Jean-François Petit, director-general of French operations for U.K. clean energy developer Renewable Energy Solutions, told pv magazine France the fallout from the Covid-19 crisis on the renewables sector may not be felt for 2-3 years. Petit said supply chain disruption and administrative hold-ups were the main threat to continued project deployment and said it was vital goods continued to circulate and staff were able to work in Europe to keep the worst effects on the sector at bay.

The International Energy Agency has predicted the volume of new solar generation capacity added in India this year will be 23% lower than last year, thanks in part to supply chain disruption as a result of the Covid-19 crisis.

Free solar panels!

The Italian government has raised the tax deductible benefit available for installing residential solar and storage as part of heating and cooling system renovations, from 50% to 110%, as part of a Relaunch decree aimed at restarting the economy after the public health crisis.

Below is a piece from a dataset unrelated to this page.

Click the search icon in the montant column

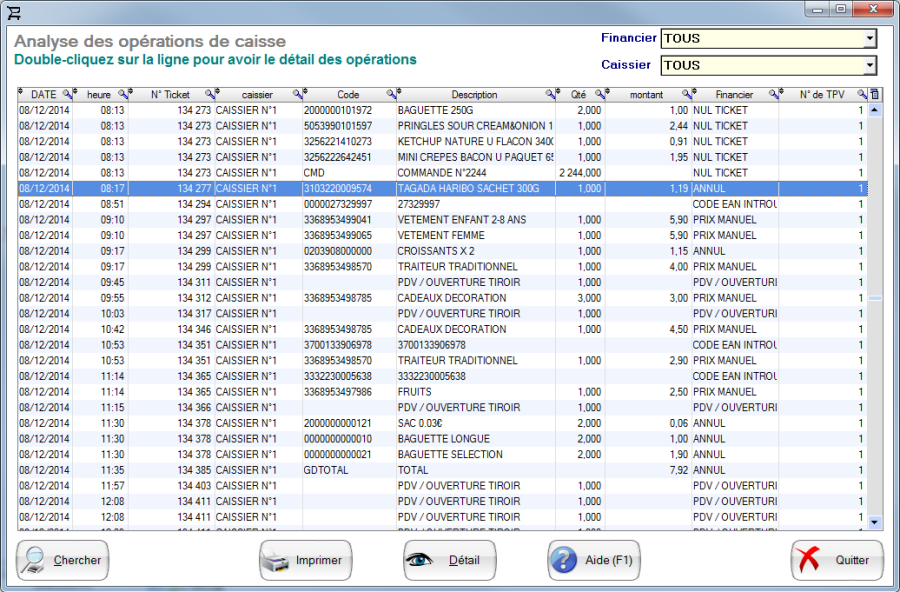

Indian developer Acme Solar wants to walk away from the record low solar tariff of INR2.44/kWh ($0.0321962) it agreed in 2018 for a 600 MW project in Rajasthan. The developer says it will be impossible to complete the project in time to qualify for the payments, even with a six-month extension to the deadline, until November next year. Commissioning body the Solar Energy Corporation of India, though, says even the force majeure clause cited by Acme in relation to the Covid-19 pandemic should not delay completion of the project beyond early August next year.

The Green Party of Australia has proposed a Covid-19 economic stimulus package featuring a AU$12 billion (US$7.9 billion) Manufacturing Australia Fund, revival of the AU$200 million Clean Technology Innovation Program, a AU$6 billion Grid Transformation Fund, a AU$150 million national electric vehicle fast-charging network and a AU$25 billion national public transport infrastructure fund. Independent MP Zali Steggall has called for a roundtable to hear all contributions on how Australia should get the economy back on track after the coronavirus pandemic.

Back online

pv magazine Mexico reported 23 renewable energy projects in the country secured permission to restart testing operations after the government banned grid connections for clean power facilities, citing the need to secure a stable grid during the Covid-19 pandemic. The project developers reportedly lodged “amparo” lawsuits, designed to protect the constitutional rights of individuals.

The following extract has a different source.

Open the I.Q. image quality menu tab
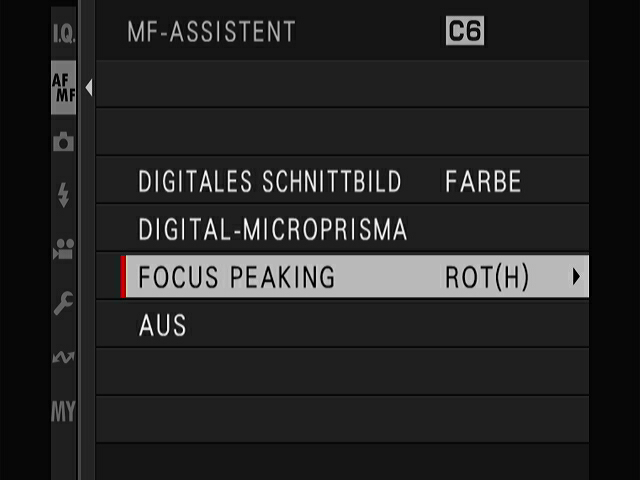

Czech industry body the Solar Association has accused the populist, ANO 2011 government of prime minister Andrej Babiš of using the economic fallout brought on by the coronavirus crisis as cover for imposing planned retroactive charges on feed-in tariffs agreed for more than 2 GW of solar capacity allocated in 2009 and 2010. The government has reportedly announced plans to extend the use of coal-fired power generation and to add new nuclear capacity as part of its plans for a post-Covid-19 economic recovery.

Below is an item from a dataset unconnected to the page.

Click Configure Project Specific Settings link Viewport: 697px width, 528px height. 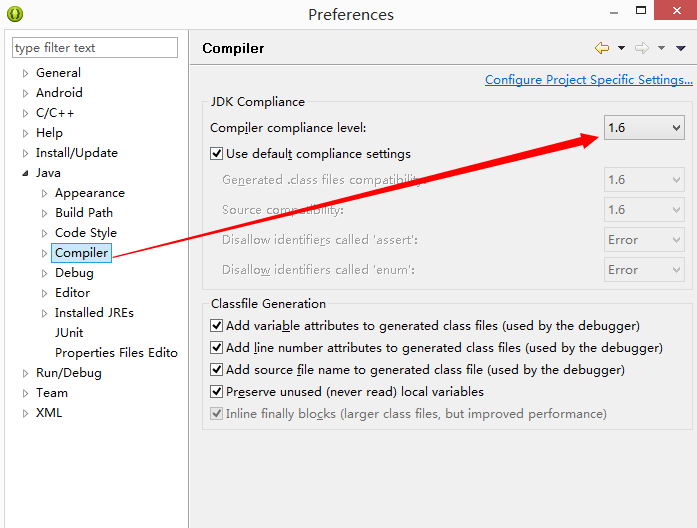click(588, 80)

U.K. analyst Cornwall Insight has reported the captured wholesale price for solar power fell 14.9% below the baseload price, associated with minimum levels of demand, in March and April. The price for March was 8.4% below baseload, according to the analyst, with the price affected by cannibalization during the demand slump driven by the Covid-19 industrial shutdown retreating to just £0.0196/kWh ($0.0240327) last month.